[Records from a collection]
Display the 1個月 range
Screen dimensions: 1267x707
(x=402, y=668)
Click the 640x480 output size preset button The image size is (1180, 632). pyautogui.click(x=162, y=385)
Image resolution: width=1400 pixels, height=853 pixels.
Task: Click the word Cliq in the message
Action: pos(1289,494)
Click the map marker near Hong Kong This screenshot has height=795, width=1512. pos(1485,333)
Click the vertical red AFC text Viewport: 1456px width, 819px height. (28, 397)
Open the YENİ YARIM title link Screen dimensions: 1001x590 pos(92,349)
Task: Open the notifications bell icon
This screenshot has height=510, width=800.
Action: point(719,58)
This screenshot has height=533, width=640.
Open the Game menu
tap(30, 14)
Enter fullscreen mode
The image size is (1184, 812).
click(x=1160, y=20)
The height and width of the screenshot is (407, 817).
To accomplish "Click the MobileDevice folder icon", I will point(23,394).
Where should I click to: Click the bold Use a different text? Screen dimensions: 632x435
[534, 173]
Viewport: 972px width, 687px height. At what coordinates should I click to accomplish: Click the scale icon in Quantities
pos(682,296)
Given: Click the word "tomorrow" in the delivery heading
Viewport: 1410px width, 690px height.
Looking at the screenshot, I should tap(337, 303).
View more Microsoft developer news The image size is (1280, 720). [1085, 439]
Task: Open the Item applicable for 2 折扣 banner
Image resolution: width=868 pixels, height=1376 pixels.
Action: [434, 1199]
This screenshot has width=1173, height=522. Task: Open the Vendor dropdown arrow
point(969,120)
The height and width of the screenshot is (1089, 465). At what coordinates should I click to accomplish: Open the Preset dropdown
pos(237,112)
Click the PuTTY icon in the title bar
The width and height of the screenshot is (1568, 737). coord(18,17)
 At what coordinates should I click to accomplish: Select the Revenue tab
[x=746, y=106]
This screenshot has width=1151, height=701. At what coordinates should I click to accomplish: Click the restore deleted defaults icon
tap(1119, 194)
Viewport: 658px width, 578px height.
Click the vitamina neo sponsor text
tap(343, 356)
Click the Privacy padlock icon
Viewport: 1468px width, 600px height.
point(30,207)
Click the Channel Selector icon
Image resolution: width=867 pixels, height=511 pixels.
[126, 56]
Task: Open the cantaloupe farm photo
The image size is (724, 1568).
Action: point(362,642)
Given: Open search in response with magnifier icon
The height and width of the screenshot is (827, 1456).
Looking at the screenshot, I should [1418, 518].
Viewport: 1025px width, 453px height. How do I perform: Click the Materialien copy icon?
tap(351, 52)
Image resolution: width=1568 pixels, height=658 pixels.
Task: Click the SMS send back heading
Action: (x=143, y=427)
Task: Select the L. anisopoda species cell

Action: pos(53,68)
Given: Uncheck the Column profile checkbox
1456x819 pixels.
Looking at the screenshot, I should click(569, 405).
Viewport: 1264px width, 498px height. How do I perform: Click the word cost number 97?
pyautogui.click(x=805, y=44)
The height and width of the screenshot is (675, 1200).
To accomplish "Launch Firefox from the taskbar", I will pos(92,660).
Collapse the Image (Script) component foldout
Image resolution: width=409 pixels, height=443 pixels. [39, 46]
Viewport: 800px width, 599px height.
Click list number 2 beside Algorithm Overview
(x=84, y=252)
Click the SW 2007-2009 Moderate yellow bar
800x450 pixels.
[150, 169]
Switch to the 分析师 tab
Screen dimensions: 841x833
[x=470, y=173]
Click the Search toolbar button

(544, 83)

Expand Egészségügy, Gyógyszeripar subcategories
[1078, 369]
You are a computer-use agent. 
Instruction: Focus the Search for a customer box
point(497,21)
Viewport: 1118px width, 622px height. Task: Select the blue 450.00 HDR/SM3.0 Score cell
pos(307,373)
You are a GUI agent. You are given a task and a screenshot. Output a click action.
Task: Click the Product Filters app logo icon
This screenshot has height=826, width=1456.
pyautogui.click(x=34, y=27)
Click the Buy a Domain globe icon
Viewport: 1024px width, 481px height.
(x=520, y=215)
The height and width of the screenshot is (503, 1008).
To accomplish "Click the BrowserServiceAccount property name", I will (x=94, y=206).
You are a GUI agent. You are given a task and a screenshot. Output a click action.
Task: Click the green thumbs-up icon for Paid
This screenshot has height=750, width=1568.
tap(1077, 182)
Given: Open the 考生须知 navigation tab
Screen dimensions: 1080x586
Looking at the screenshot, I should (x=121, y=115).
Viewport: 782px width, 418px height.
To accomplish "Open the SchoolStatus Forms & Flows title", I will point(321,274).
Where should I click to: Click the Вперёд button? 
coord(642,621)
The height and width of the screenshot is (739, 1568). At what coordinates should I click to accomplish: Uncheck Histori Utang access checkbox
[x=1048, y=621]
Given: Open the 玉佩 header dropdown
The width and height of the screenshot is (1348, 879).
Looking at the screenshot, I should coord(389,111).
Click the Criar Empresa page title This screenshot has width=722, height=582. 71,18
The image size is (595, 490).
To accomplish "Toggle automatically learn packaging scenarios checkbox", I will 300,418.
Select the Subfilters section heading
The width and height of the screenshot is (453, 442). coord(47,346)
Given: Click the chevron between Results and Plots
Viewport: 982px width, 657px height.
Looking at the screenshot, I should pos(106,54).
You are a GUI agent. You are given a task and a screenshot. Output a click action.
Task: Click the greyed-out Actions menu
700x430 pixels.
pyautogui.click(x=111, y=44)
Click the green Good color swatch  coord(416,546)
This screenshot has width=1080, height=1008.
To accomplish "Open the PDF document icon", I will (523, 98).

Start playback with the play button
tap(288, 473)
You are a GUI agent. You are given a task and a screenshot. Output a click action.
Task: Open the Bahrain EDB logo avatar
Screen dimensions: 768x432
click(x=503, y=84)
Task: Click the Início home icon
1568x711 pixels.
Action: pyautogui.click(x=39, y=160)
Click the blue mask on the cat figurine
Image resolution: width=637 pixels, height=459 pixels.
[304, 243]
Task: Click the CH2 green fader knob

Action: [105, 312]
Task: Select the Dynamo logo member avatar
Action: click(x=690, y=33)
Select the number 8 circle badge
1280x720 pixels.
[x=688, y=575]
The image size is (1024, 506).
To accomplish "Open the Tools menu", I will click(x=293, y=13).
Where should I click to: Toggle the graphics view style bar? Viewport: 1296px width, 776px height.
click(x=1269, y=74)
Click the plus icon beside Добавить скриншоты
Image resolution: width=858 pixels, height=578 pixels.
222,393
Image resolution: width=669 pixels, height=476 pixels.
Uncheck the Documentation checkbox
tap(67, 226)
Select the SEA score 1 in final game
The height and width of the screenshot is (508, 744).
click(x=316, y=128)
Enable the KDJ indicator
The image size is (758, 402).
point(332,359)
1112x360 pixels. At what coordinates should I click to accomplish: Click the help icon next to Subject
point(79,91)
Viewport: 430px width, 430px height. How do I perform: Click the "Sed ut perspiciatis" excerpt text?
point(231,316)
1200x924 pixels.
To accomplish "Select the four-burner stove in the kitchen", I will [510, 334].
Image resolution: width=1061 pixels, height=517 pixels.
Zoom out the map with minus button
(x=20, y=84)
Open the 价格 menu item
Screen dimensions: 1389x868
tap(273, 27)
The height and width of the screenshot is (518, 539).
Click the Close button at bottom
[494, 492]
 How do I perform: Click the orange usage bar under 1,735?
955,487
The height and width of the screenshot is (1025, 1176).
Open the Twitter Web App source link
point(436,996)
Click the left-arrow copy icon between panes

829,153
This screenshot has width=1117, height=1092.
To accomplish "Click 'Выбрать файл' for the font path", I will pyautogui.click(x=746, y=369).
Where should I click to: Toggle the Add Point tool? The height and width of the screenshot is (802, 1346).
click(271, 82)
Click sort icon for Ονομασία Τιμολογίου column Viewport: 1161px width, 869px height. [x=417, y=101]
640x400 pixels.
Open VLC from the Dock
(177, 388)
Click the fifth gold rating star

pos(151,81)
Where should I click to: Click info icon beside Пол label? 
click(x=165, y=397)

Work order: Up to and including the line with "Click the Privacy padlock icon", please return the records exactly, beginning from their first line.

Exercise result:
Display the 1個月 range
Screen dimensions: 1267x707
(x=402, y=668)
Click the 640x480 output size preset button The image size is (1180, 632). pyautogui.click(x=162, y=385)
Image resolution: width=1400 pixels, height=853 pixels.
Task: Click the word Cliq in the message
Action: pos(1289,494)
Click the map marker near Hong Kong This screenshot has height=795, width=1512. pos(1485,333)
Click the vertical red AFC text Viewport: 1456px width, 819px height. (28, 397)
Open the YENİ YARIM title link Screen dimensions: 1001x590 pos(92,349)
Task: Open the notifications bell icon
This screenshot has height=510, width=800.
Action: point(719,58)
This screenshot has height=533, width=640.
Open the Game menu
tap(30, 14)
Enter fullscreen mode
The image size is (1184, 812).
click(x=1160, y=20)
The height and width of the screenshot is (407, 817).
To accomplish "Click the MobileDevice folder icon", I will point(23,394).
Where should I click to: Click the bold Use a different text? Screen dimensions: 632x435
[534, 173]
Viewport: 972px width, 687px height. At what coordinates should I click to accomplish: Click the scale icon in Quantities
pos(682,296)
Given: Click the word "tomorrow" in the delivery heading
Viewport: 1410px width, 690px height.
Looking at the screenshot, I should tap(337, 303).
View more Microsoft developer news The image size is (1280, 720). [1085, 439]
Task: Open the Item applicable for 2 折扣 banner
Image resolution: width=868 pixels, height=1376 pixels.
Action: [434, 1199]
This screenshot has width=1173, height=522. Task: Open the Vendor dropdown arrow
point(969,120)
The height and width of the screenshot is (1089, 465). At what coordinates should I click to accomplish: Open the Preset dropdown
pos(237,112)
Click the PuTTY icon in the title bar
The width and height of the screenshot is (1568, 737). coord(18,17)
 At what coordinates should I click to accomplish: Select the Revenue tab
[x=746, y=106]
This screenshot has width=1151, height=701. At what coordinates should I click to accomplish: Click the restore deleted defaults icon
tap(1119, 194)
Viewport: 658px width, 578px height.
Click the vitamina neo sponsor text
tap(343, 356)
Click the Privacy padlock icon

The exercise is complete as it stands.